Watch: ‘How can we work with the things that are already happening?’: Asian mental health and the future
Several key people working in the Asian mental health space in Aotearoa New Zealand – many of them featured in our Asian Mental Health video series – look to the future and consider: where to from here?
Transcript
Rebekah:
It’s fortunate for us that we’re kind of not starting from zero. Lots of people have been advocating for Asian health for decades now that are still out there working for different communities and for Asian health as a whole, and I think really acknowledging the work that they’ve done as foundational to the work that we can do moving forward is important.
Rita:
We need to look at cultural identity not as a single or one dimension. We need to look at it from multiple dimensions, and we need to look at the intersectionality of cultural identity.
Sehar:
I think the biggest change that needs to happen in mental health services for people of Asian ethnicity is we need to be thinking about the different context.
When we start to talk about the context and we start to talk about what different identities when you put them together, what does that mean for people?
It means that we’re moving towards the right direction. It means that we’re moving away from blaming the person to how do we make that change.
Rita:
Another recommendation is funding, you know? A lot of what’s going on in terms of the activism, the advocacy work, in terms of asking for effective mental health services, is grassroot.
But if government is serious about providing services for in 20 years, a quarter of its population, then they need to provide the funds to do that. It has to be ongoing education for mental health practitioners.
So what basically I’m talking about first of all is training programs need to be culturally responsive.
Now, that doesn’t mean to say it’s going to be one or two courses on culture. It means that cultural competencies needs to be infused into the entire curriculum.
Rebekah:
Ways of improving health and mental health... I think a lot of the time exist outside of the health care system, so making sure that people have enough money to live, a safe and secure place to live, a social network in which they can kind of enjoy their lives are all things that kind of exist outside of health care, but make the biggest difference to people’s wellbeing.
So I think that from a government level, it shouldn’t just be the Ministry of Health, or the health care system but the entire social sector and beyond working in a way that protects and promotes wellbeing.
Sehar:
We need to kind of move away from why are people of Asian ethnicity not engaging to what can we do to make this more integrative? How can we work with the things that are already happening?

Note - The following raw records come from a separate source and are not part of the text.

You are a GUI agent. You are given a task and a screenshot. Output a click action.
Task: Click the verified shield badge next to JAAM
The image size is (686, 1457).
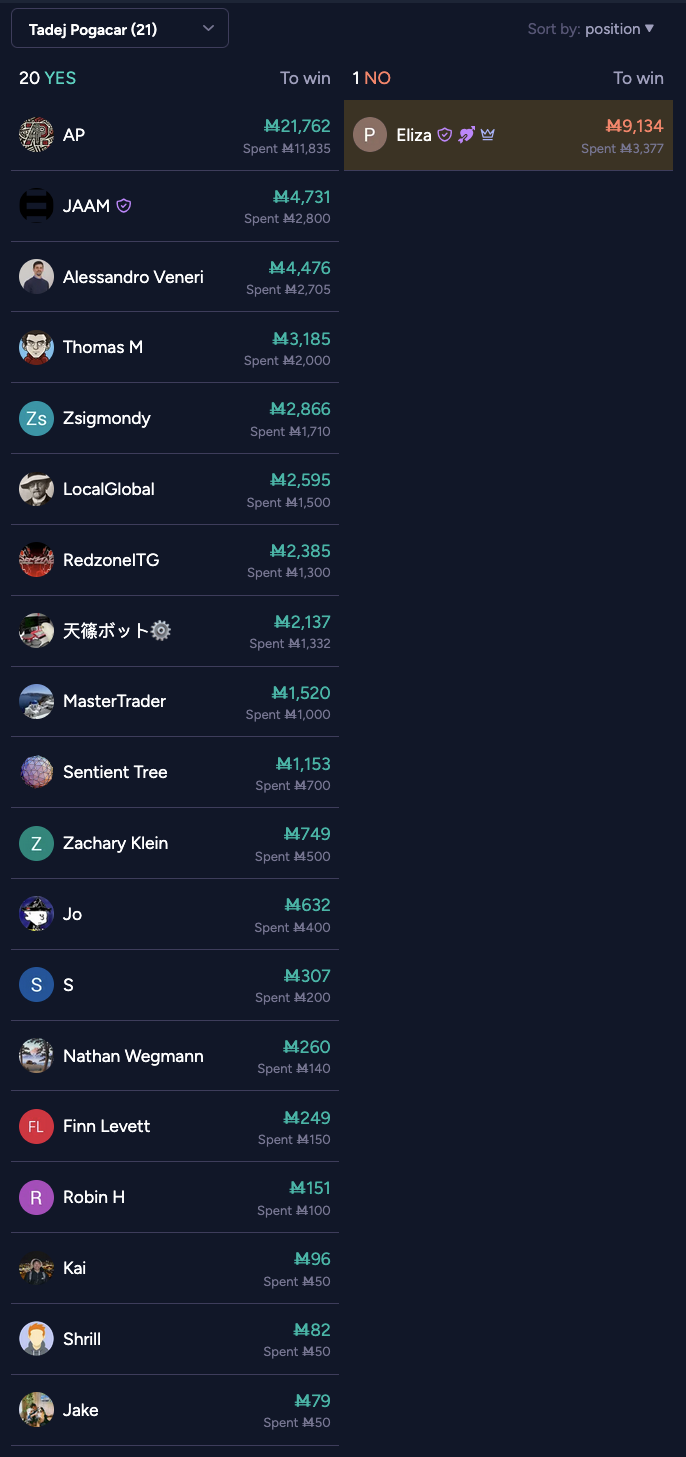(124, 206)
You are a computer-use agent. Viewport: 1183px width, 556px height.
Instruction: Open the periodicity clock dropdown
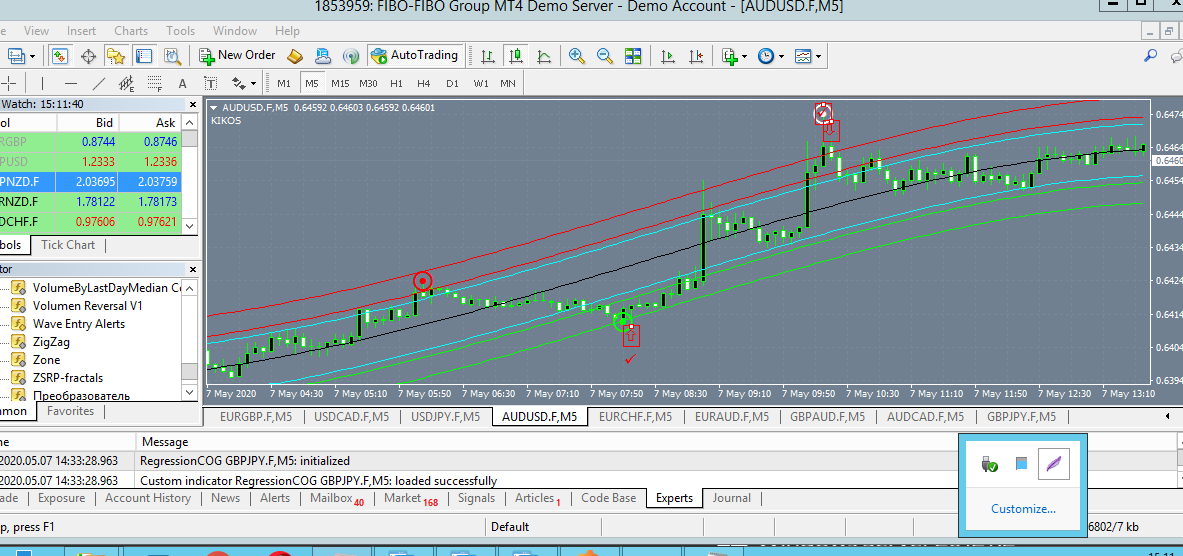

The mosque, the gurudwara, the temples, their extended families, and combine them together, right?
So instead of saying, ‘Let’s figure out something new and let’s make it work’, we need to be saying ‘What are already strengths that exist in the community and how can we keep reinforcing them?’ ‘How can we keep funding these things to make change?’
Dharshana:
Reviewing what accessibility looks like... Is it that we have the service, or is it that we have a service we know they can access? They can access emotionally, physically, you know, financially. Access isn’t just, ‘Well, we’ve hired an Asian person.’
Maria:
The burden cannot continue to be put on individuals or small NGOs and small minority groups who work tirelessly within an oppressive system to exist, to be seen, and to be heard.
There’s opportunity for more safe spaces to be created.
And when I talk about safe spaces, I think about spaces that prioritise indigenous knowledge and ways of being and de-centre Western, Eurocentric, Pākehā ways of seeing and being in the world.
Our healing is collective. Like, we may be each these little islands, and we have waters that surround us. Yet beneath the surface of the water, we are all one. I love the thought and the consideration that my liberation is bound in yours.